As we begin to emerge from the aftermath of the credit crunch and the financial services industry begins to assess what good, if any, has come out of the crisis, the buy-side and in particular, hedge funds, should be able to applaud some tangible positives.
For one, the crisis has caused many hedge funds to address the issue of investor diversity. The speedy redemptions made by many high net worth investors in the wake of the Maddoff affair has led many funds to reassess the plausibility of relying too heavily on a small number of investors.
As a result, many hedge funds are taking advantage of the Ucits III mutual fund directive, which enables them to launch regulated, onshore versions of their strategies, enabling them to broaden their investor base to include retail investors.
A recent survey of 650 houses, conducted by HedgeFund Intelligence, found that a fifth of European hedge fund managers have launched, or are launching, a mainstream Ucits III mutual fund, while another third say they are considering doing so.
This type of investor diversification marks a real sense of progress for the hedge funds as it provides the alternative investment industry with a much more mainstream appeal, while making it markedly less vulnerable to the whims of a concentrated group of investors.
The crisis has also caused hedge funds to examine another oft-neglected Achilles heel: middle and back office operations.
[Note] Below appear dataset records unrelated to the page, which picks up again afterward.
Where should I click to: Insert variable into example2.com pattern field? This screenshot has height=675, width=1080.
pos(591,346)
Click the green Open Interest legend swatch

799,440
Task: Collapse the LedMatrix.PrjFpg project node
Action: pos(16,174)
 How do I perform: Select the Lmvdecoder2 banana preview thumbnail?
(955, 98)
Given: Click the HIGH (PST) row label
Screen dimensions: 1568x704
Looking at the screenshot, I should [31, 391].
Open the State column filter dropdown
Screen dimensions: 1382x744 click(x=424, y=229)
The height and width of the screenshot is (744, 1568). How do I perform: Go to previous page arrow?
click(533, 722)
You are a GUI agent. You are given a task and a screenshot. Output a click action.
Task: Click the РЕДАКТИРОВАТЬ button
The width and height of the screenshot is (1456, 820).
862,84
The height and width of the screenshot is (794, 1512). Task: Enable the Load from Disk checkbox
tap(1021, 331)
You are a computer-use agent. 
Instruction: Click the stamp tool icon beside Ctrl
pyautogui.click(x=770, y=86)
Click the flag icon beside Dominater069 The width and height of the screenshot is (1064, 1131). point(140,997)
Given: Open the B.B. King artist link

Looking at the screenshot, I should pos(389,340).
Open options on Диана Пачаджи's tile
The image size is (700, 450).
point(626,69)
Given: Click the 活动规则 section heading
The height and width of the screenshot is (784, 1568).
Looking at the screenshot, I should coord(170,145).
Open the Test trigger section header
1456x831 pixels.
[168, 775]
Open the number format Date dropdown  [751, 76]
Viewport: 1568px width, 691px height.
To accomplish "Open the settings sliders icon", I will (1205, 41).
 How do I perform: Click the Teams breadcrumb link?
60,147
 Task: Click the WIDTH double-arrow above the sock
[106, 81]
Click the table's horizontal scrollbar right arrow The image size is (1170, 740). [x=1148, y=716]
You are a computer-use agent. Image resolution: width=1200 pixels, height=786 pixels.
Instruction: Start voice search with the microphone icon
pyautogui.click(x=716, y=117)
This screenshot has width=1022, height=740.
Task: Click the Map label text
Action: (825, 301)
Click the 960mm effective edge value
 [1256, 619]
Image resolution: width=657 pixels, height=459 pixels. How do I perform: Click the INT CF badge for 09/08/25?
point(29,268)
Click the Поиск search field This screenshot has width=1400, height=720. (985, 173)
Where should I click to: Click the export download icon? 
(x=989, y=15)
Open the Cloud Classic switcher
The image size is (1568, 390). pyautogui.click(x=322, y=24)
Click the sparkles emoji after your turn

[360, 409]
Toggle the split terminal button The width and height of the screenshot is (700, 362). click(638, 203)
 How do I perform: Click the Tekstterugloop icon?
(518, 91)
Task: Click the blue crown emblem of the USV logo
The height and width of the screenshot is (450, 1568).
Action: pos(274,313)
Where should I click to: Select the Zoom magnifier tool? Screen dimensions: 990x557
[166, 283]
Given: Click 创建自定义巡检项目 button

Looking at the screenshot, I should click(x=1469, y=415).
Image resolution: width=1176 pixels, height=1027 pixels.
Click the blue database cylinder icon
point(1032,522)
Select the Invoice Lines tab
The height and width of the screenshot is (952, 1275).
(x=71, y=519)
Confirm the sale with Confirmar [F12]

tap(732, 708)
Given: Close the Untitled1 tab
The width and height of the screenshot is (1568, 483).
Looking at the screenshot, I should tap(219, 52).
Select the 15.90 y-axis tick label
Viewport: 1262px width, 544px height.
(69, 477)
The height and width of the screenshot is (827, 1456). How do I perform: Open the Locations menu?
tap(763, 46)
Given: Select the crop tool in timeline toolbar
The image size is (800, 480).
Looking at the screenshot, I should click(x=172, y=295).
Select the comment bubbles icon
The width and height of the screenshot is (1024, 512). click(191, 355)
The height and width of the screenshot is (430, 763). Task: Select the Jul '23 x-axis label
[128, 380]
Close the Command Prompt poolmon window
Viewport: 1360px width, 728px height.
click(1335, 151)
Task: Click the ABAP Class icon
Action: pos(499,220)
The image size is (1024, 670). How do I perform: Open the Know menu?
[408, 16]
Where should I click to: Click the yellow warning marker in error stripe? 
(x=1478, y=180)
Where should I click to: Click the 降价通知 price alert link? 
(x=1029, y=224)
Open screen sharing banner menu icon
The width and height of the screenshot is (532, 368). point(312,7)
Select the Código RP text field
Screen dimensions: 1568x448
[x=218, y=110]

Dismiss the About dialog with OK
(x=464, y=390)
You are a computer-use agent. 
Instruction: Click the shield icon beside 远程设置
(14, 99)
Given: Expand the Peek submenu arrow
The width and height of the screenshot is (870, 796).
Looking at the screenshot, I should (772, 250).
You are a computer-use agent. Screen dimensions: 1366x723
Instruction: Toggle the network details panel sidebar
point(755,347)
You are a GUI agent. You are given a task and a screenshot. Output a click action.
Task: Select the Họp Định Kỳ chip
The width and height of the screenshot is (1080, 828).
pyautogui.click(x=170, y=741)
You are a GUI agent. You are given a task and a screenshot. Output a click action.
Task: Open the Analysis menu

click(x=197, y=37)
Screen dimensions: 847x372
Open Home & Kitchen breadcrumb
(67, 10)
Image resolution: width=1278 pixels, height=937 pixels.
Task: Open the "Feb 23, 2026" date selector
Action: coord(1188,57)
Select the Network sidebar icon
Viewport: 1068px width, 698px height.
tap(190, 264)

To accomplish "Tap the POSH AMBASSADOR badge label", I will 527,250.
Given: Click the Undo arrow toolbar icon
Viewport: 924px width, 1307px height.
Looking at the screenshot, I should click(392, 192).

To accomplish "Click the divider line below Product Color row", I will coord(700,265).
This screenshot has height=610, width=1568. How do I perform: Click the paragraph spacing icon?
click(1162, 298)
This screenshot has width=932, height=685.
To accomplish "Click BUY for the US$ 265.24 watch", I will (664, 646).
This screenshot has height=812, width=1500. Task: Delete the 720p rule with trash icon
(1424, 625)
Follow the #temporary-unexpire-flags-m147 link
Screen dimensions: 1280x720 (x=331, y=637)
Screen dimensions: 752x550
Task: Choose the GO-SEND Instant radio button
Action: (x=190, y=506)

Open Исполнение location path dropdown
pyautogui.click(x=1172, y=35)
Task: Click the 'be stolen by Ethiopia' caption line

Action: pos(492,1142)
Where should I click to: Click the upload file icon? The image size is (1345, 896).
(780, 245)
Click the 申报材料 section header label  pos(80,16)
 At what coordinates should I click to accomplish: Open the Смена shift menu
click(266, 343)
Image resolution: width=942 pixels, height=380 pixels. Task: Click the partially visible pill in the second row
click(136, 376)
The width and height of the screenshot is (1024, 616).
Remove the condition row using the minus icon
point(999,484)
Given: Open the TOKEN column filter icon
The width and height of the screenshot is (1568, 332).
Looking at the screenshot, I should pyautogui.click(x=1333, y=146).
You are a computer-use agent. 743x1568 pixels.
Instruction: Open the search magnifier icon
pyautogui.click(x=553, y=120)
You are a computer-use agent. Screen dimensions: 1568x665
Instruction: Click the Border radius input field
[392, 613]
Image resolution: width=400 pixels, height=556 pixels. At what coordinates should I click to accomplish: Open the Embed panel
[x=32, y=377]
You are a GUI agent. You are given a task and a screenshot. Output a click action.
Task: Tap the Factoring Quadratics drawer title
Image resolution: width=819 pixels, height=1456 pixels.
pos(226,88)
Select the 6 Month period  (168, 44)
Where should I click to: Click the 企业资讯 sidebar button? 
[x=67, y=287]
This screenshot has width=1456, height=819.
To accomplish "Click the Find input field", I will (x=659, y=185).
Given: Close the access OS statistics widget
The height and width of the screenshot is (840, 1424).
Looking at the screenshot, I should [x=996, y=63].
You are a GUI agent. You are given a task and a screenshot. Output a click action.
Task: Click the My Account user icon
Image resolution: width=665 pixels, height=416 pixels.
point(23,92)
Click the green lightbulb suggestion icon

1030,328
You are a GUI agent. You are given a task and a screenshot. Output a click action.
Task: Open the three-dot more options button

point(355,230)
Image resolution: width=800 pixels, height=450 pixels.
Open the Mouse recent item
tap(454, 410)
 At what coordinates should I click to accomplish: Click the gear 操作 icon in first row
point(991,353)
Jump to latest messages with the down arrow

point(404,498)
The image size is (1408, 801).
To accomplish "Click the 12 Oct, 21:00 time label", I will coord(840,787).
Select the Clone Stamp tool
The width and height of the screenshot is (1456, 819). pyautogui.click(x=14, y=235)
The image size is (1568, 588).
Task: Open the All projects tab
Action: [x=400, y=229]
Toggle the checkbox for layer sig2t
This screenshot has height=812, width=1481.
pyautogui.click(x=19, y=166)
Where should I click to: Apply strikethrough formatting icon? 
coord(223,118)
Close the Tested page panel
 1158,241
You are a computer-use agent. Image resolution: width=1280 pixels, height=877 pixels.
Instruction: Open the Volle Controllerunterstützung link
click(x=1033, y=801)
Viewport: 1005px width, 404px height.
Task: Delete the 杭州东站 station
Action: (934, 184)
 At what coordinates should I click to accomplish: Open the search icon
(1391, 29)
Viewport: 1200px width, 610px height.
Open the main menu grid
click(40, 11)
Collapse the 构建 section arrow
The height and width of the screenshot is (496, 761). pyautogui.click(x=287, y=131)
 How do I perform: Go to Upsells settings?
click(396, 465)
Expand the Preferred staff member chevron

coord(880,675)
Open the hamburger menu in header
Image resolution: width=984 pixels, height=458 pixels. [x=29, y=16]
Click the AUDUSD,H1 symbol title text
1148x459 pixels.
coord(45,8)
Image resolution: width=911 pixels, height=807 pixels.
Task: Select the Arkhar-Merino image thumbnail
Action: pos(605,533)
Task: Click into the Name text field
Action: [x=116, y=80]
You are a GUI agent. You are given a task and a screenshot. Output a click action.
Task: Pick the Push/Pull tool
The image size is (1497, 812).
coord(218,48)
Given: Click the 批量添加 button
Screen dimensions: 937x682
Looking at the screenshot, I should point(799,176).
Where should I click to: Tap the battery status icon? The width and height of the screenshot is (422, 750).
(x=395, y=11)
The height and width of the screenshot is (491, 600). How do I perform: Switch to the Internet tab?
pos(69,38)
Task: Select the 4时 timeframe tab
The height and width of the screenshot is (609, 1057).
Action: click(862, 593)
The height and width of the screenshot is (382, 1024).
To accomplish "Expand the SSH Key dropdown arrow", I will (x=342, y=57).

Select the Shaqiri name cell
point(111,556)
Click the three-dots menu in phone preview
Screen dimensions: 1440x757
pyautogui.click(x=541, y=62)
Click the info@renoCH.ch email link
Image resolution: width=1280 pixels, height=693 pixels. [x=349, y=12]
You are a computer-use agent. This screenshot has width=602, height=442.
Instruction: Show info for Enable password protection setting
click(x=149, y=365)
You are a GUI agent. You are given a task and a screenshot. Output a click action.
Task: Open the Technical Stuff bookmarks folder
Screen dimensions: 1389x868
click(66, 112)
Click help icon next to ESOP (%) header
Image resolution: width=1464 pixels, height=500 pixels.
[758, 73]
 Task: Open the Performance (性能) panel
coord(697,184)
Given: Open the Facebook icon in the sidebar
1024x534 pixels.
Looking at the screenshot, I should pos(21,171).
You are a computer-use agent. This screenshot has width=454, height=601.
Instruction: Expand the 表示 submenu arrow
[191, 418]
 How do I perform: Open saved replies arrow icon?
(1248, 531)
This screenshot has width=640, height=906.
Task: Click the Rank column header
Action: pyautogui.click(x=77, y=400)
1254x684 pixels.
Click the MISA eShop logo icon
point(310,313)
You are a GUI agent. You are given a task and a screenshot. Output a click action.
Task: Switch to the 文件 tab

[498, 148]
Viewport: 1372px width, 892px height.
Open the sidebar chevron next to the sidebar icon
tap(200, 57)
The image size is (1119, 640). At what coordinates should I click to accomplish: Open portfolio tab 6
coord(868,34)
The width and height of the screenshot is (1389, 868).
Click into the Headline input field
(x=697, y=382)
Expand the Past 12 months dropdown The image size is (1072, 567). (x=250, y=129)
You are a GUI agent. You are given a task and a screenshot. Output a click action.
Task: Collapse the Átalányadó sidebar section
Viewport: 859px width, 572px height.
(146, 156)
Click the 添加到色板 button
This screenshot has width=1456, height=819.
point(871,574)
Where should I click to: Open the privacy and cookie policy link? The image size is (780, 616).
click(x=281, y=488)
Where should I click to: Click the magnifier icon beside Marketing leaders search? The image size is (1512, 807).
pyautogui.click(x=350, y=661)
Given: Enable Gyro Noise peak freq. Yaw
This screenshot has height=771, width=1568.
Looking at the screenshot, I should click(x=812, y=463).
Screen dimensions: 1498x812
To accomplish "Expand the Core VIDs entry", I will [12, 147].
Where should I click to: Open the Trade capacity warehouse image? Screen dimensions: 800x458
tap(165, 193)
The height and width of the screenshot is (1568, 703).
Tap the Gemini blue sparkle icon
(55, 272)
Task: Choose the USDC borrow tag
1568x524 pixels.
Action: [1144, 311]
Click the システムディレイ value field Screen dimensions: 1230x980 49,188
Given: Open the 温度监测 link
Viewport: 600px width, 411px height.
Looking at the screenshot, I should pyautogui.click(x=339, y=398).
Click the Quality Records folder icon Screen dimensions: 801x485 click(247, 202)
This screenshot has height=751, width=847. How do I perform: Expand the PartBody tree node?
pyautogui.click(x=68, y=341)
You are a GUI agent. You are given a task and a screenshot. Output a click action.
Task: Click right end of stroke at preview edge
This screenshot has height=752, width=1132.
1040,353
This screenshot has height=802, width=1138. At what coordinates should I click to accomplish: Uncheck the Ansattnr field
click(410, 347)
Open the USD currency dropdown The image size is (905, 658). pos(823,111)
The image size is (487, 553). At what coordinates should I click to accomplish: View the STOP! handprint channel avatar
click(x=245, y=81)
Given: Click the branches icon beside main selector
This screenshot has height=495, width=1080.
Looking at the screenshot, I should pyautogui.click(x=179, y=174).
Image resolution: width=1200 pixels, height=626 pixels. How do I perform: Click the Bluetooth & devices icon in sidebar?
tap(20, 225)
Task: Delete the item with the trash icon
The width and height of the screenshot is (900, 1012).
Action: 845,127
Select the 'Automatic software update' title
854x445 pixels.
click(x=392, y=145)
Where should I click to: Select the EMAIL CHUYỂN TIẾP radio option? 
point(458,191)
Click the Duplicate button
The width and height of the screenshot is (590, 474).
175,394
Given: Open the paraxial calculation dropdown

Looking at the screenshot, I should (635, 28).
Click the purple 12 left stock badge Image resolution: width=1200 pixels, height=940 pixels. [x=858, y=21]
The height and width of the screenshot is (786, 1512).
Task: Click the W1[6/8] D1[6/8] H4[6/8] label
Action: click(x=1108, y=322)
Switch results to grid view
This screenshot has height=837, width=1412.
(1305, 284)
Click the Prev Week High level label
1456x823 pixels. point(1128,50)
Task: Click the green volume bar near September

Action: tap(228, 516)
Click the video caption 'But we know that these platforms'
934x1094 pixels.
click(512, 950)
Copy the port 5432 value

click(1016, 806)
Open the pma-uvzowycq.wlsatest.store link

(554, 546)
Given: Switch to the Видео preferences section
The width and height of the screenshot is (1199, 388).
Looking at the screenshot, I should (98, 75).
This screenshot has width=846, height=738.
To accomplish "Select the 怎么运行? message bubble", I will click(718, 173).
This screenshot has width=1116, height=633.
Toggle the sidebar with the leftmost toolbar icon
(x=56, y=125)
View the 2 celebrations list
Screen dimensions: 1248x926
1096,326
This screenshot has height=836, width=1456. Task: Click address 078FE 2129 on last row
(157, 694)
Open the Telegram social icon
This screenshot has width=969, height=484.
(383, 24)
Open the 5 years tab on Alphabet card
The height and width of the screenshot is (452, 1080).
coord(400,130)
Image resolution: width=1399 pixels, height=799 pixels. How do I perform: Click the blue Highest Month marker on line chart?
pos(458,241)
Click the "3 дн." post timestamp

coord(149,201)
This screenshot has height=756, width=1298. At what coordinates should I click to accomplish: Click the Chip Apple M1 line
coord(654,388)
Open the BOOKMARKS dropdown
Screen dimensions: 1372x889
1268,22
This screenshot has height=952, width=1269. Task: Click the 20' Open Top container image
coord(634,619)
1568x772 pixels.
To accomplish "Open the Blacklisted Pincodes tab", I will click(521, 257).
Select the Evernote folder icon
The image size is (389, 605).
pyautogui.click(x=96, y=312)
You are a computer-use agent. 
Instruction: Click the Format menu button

In a recent survey by Stonewall Consulting Group, 88% of survey respondents agreed that investors are spending more time and attention than ever before on due diligence and were nearly unanimous that the importance of operational due diligence has risen.
While this may provide hedge funds with the headache of overhauling their post trade operations in the short term, those that do invest in the area of operations will stand to gain a serious competitive advantage over those that do not. The good news for the buy-side is that in response to this increased focus that investors have on operations, vendors are coming up with innovative ways of improving current processes.
For example, following the collapse of Lehman Brothers, counterparty risk has developed into one of the top concerns for hedge funds. This in turn, has led to demand for a central counterparty which will provide protection for over-the-counter trades between the buy- and sell-side in Europe.
The credit crunch has claimed many victims, but it has also caused the financial industry to sit up and address flaws in the existing system. A by-product of these improvements is proving to be an increase in competition and a reduction in risks and costs, all changes that should be applauded.